Category Archives: images of children

The First Day

daily life color243 (2)With my sister Patti, 1953, setting out for that big journey across the street for my first day in the first grade.

First Day of School

In our house, a pencil sharpener fastened to a shelf
with a little handle I could turn myself.
All the curls of wood and lead safely caught within,
as I gave the pencil sharpener one more little spin.

Five newly sharpened pencils, clutched tight in my hand,
then bound into a secure bunch with a rubber band.
Dropped into my school bag with eraser, tablet, ruler.
Everything unused and clean.  Nothing could be cooler.

The school warning bell rings out as my saddle shoe––
crisp black and white, unblemished, for it’s stiffly new––
makes its first step out my door to cross across the street
and with other six-year-olds, to find my proper seat.

Lynnie, Henrietta, Sheila, Diane, Sharon.
Clevie,  Meridee and I, Rita, Linda, Karen.
Lyle, Keith, Clinton, Jeff, Georgie, Jimmie, Billie––
come from all directions, running willie-nillie

to get to school before the bell sounds its final peal.
All those years of playing school finally here for real.
We stand in lines inside the room as she calls our names.
No more days of playing random childhood games.

Reading and arithmetic, that little cardboard store
where we learned to count out change, make shopping lists and more.
Spelldowns standing up in front, facing towards the class.
Your hand up when you had to ask for the bathroom pass.

Marching all around the room singing “Charming Billy.”
Can he bake a cherry pie? Those lyrics were so silly.
Then we stomped and pointed–our volume without match
as we sent the boys out yonder  to the paw paw patch.

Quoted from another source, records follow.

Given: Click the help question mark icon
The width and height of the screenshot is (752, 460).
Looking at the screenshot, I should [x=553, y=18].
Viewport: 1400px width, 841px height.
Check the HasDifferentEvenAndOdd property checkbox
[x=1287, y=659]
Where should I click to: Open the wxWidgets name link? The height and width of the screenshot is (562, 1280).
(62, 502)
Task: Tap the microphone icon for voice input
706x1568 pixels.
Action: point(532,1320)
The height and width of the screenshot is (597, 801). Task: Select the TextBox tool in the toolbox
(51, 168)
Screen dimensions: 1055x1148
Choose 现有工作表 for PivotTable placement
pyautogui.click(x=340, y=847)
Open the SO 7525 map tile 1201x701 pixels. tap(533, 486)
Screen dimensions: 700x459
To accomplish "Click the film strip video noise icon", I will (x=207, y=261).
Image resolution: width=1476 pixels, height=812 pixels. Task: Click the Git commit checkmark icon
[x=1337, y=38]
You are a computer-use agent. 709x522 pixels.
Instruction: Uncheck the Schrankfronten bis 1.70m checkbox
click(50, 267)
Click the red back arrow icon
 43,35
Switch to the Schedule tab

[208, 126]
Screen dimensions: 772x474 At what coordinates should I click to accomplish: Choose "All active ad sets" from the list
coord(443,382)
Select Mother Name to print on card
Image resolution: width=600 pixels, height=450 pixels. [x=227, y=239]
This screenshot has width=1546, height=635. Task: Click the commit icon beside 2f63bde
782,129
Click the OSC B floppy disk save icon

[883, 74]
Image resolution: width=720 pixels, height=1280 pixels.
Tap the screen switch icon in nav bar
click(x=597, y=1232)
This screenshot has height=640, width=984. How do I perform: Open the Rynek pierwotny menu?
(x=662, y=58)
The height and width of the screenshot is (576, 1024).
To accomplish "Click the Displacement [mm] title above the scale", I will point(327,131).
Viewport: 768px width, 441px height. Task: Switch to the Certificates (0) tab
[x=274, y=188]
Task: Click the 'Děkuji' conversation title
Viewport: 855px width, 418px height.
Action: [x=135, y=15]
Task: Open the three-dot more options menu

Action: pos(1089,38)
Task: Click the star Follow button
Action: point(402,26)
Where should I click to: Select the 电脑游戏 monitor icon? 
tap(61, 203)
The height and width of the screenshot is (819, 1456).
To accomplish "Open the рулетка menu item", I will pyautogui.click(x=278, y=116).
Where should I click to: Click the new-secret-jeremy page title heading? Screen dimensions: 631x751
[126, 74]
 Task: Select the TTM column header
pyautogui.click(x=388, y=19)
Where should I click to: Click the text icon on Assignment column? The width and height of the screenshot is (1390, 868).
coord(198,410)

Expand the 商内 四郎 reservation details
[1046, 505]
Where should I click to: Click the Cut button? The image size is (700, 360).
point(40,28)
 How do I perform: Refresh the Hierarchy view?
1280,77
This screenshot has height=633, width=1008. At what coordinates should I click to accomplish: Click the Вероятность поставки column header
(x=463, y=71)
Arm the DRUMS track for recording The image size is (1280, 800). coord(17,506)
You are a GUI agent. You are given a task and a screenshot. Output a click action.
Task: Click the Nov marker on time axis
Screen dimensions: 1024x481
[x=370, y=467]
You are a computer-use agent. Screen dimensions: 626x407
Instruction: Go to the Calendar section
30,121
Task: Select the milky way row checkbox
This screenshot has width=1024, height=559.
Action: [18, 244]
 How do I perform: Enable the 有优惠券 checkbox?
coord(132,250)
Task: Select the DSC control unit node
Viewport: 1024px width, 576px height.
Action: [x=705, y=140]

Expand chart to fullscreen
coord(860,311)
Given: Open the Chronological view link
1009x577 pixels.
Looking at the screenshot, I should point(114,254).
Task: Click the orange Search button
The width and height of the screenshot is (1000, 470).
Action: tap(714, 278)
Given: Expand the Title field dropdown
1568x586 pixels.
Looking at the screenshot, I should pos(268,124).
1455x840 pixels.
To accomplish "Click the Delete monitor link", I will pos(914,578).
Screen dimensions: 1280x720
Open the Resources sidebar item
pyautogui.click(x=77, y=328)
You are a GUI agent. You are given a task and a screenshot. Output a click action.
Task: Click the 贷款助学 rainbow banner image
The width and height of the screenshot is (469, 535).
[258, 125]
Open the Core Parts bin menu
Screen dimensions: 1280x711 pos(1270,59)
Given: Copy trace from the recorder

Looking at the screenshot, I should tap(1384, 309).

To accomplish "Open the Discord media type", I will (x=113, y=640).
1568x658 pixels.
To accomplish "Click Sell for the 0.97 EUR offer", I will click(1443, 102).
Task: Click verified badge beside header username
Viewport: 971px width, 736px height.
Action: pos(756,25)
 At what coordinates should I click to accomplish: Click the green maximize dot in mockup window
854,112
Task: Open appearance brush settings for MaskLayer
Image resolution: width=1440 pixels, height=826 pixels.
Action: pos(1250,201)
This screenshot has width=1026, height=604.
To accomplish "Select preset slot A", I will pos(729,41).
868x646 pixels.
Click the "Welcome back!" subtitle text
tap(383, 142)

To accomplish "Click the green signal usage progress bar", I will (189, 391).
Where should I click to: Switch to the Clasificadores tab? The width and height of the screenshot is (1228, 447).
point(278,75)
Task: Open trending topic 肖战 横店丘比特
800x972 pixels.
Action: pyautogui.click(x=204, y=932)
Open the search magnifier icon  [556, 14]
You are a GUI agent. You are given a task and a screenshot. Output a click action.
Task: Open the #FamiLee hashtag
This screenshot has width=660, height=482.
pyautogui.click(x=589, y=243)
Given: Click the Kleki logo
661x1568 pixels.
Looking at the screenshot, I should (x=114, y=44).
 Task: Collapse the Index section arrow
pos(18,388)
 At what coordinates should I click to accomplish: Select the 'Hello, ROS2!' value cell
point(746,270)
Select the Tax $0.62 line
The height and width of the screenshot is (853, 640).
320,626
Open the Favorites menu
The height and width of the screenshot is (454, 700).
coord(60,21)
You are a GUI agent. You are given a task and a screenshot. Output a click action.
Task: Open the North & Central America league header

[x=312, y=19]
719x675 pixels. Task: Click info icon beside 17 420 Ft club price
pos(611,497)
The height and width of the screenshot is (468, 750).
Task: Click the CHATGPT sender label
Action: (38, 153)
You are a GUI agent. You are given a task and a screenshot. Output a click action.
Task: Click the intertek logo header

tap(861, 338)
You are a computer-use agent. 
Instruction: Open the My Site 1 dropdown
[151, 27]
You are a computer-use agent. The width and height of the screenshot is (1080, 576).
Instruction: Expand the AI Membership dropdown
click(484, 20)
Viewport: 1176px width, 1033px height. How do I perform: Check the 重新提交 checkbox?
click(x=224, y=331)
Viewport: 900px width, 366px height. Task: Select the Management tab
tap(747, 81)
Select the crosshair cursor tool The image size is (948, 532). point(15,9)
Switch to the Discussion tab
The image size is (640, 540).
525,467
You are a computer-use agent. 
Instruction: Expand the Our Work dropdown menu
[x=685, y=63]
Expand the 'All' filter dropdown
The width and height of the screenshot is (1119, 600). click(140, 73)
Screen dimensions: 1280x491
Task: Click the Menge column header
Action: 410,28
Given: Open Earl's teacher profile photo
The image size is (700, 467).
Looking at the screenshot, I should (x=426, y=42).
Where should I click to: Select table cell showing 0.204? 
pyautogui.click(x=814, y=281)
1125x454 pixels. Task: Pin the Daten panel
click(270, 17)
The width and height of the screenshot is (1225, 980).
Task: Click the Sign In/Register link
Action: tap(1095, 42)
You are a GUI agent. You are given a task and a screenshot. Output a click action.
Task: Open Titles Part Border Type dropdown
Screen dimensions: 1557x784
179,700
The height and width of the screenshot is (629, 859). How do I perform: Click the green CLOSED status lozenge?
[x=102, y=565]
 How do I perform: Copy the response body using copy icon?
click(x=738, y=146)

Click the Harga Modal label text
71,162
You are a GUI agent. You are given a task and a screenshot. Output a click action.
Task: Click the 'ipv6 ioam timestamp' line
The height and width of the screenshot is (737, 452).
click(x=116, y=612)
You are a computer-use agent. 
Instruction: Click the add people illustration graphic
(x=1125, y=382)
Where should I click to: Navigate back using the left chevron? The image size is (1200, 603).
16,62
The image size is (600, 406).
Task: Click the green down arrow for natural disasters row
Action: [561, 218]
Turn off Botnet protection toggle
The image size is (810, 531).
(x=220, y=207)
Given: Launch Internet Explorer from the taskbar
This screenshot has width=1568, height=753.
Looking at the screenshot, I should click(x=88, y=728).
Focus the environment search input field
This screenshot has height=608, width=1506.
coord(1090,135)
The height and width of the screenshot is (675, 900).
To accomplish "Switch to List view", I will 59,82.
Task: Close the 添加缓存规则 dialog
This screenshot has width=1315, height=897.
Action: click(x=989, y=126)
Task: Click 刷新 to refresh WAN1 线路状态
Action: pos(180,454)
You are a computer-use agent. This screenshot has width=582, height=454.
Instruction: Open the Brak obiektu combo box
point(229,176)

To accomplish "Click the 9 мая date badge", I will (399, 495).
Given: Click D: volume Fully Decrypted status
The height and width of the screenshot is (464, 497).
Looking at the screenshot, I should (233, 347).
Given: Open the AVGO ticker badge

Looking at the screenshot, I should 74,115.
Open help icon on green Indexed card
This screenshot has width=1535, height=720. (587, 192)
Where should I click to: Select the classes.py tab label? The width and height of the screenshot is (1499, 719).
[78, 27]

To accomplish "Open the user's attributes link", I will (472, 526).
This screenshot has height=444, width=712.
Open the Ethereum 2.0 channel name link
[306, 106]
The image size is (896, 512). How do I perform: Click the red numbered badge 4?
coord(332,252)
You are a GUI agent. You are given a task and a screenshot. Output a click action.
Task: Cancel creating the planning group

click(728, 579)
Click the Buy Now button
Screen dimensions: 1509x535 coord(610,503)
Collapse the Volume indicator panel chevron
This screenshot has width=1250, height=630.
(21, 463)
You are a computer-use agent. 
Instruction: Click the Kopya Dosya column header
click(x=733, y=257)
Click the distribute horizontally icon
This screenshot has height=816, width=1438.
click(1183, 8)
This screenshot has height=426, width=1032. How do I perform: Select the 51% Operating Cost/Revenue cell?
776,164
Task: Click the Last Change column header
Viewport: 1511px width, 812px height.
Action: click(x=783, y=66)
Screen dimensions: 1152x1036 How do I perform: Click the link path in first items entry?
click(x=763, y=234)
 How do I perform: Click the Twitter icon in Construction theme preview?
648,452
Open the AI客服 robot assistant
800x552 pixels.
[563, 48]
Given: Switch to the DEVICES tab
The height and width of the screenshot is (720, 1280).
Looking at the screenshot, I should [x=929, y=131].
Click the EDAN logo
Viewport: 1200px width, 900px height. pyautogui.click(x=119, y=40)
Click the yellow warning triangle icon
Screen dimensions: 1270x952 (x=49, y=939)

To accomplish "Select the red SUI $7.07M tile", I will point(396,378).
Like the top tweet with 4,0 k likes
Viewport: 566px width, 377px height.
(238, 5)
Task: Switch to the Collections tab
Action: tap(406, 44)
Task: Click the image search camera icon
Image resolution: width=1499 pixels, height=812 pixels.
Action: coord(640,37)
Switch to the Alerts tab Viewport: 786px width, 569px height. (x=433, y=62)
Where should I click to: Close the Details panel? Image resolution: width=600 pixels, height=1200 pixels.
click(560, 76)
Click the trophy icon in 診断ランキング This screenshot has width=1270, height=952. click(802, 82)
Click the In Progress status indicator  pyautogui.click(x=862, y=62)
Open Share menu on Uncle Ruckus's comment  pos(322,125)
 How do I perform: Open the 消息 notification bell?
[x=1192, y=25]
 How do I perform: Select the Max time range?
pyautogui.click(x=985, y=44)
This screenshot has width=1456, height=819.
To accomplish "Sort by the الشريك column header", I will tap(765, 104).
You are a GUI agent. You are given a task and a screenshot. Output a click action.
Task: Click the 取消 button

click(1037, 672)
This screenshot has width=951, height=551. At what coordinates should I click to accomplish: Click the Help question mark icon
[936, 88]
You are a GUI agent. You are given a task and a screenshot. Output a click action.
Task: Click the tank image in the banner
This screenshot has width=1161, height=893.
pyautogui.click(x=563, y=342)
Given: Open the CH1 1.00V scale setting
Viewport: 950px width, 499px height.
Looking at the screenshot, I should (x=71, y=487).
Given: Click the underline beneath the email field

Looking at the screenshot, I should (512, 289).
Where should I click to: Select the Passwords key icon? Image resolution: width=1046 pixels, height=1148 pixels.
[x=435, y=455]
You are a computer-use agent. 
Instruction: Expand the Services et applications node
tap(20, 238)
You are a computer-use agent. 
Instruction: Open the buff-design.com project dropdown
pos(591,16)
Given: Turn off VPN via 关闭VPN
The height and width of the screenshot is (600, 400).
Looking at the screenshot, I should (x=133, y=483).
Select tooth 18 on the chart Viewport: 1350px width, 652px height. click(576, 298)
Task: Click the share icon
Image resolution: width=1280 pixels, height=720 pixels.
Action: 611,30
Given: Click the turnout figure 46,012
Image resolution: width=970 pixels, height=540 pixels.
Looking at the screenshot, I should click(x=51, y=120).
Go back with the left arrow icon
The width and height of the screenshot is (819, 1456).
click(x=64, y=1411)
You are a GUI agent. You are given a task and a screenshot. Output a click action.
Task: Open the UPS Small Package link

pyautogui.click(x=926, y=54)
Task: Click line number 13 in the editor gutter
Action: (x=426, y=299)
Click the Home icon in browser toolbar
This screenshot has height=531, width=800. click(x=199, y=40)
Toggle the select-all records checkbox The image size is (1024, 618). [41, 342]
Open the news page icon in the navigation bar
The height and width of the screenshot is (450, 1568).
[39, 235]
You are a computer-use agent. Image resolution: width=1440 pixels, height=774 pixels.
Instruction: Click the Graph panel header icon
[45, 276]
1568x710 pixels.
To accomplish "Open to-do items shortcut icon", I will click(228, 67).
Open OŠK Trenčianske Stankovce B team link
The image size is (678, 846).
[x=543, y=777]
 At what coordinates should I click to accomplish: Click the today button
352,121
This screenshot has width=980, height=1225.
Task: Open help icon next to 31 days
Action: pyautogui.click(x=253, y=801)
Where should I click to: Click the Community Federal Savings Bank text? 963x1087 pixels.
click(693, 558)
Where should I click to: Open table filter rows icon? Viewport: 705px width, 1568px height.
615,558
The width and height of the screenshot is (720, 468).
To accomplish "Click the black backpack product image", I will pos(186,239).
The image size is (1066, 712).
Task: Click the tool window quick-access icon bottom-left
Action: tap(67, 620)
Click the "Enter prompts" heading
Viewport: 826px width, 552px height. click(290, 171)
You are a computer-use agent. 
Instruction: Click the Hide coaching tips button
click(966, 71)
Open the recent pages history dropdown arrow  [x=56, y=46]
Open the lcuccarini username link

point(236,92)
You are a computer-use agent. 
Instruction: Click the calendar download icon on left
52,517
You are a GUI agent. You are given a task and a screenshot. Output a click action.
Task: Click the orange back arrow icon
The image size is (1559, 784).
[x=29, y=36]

Are you too young to remember? Or is it that you’re old,
your remembrances supplanted, your memories grown cold?
Do you not recall  the ink wells and chalk erasers?
The recess bell, the sandbox, the swingers and the chasers?

The teeter-totters creaking and the merry-go-round?
Every playground adventure? That cacophonous sound
of shouts and jeers and teasings, the tether ball and slide.
All the joyous sounds before we were called inside

to spend time with Alice and Jerry,  and with “Run, Spot, run,”
reading words over and over before the day was done?
They swirled around in all our brains––phonics, words and numbers
stirred our active childhood minds from their former slumbers.

It was so many years ago that we set out that day
upon a road that later would carry us away
from that square white building with its tower and tolling bell
that for the first eight years of school we would mind so well.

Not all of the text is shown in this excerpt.